BookmarkSubscribeRSS Feed
🔒 This topic is solved and locked. Need further help from the community? Please sign in and ask a new question.
Peter_B
Calcite | Level 5

Hi,

 

I have some large tables that I need to query but sometimes the query takes so long, SAS EG times out or crashes.

 

I got a list of the Indexes from our IT guys & read up on some ways to improve my query but I think my syntax is wrong.

 

Below are a couple of examples that just don't run at the moment.

 

Any tips as to my syntax welcomed.

 

I read that writing (idxwhere=no) after the table name will stop SAS doing a full table scan.

 

My error is just a general syntax error so I must have it really wrong. 

 

Thanks for any help.

 

Select *

from Table_a A (idxwhere=no)

Inner Join Table_b B

on A.ID = B.ID

------------------------------------------

Select *

from Table_a A (idxname=Cust_id)

Inner Join Table_b B

on A.ID = B.ID
1 ACCEPTED SOLUTION

Accepted Solutions
Patrick
Opal | Level 21

@Peter_B

Shouldn't the Index field exist on the table when I query it?

"index fields" don't exist.
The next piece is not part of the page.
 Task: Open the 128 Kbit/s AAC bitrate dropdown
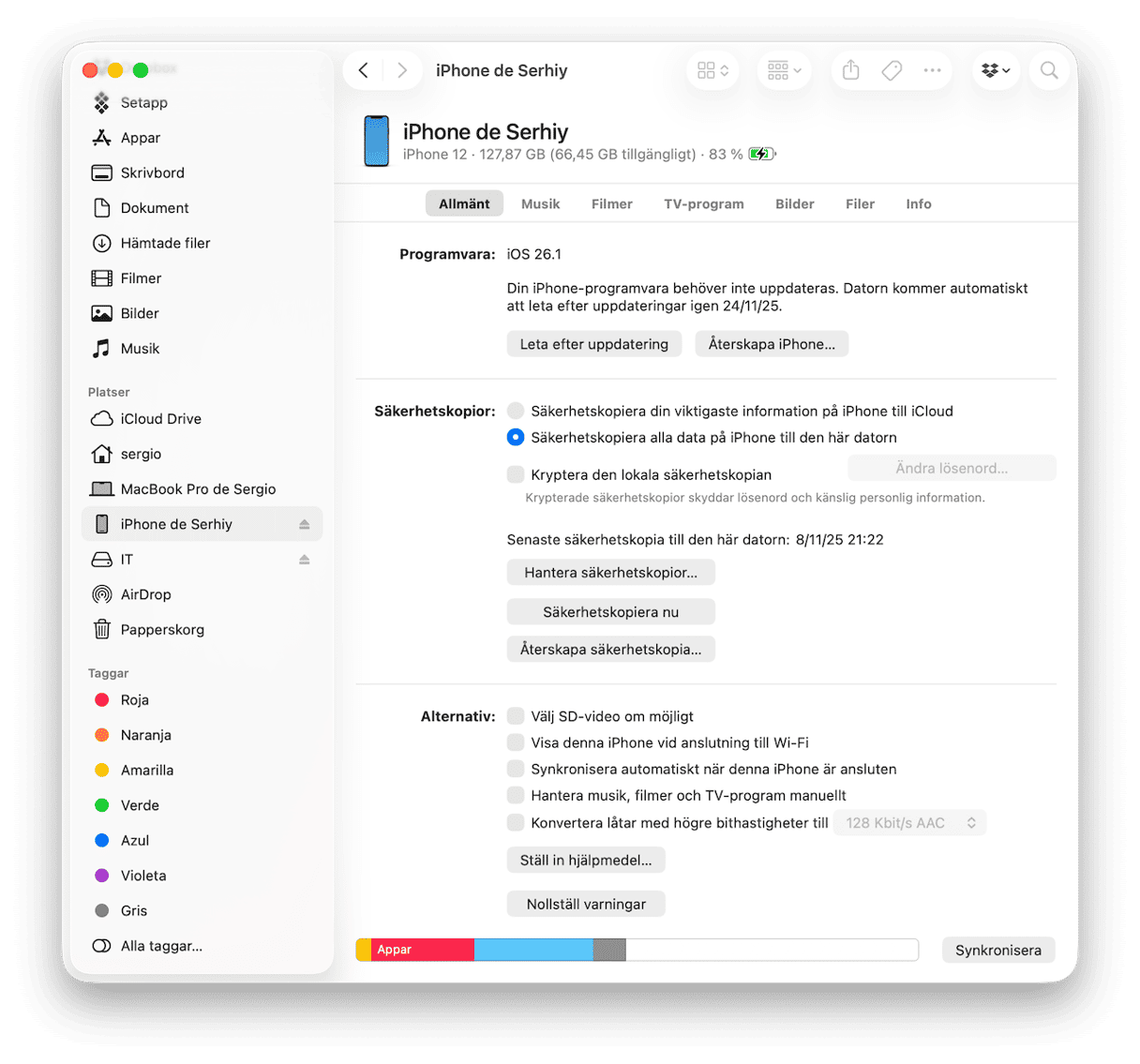point(909,823)
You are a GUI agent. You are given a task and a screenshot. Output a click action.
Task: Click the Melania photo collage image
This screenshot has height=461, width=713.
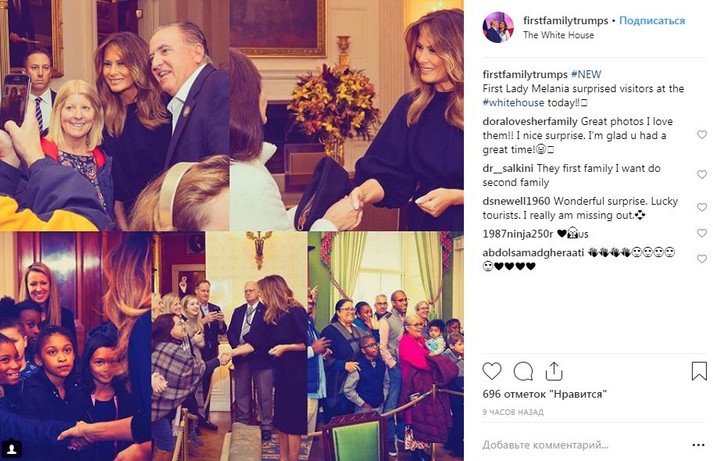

There can be fields for which an index has been created. Look at an index as a separate object besides of the table. It's kind-off a table of content so when you're looking for something instead of having to scan through the whole table, you first go to the index which tells you where the data lives in the table.

 

There is always the odd exception but normally there is nothing special you need to do/code for Oracle to use an index if and as appropriate. You don't need to specifically "mention" the index name in your code.

 

Looking at the code you've previously posted I would expect C.CMX_TRAN_ID to be indexed (or it's even the primary key).

 

Select xxxx
from TDRCORE.FCM_CSDP C 
INNER JOIN FCMCORE.FCM_RULES_FIRED F ON C.CMX_TRAN_ID = F.CMX_TRAN_ID

 

 

May be it's just the data volume your query returns, which makes that slow. Run a Select count(*) from <your query> to test this theory.

 

Also: Is there also a Create Table in your actual SQL or are you actually creating output. If the latter then this could certainly take up a bit of time as soon as data volumes grow.

 

And last but not least:

Make sure that libname option READBUFF (for TDRCORE and FCMCORE) is set to a much higher value than the default.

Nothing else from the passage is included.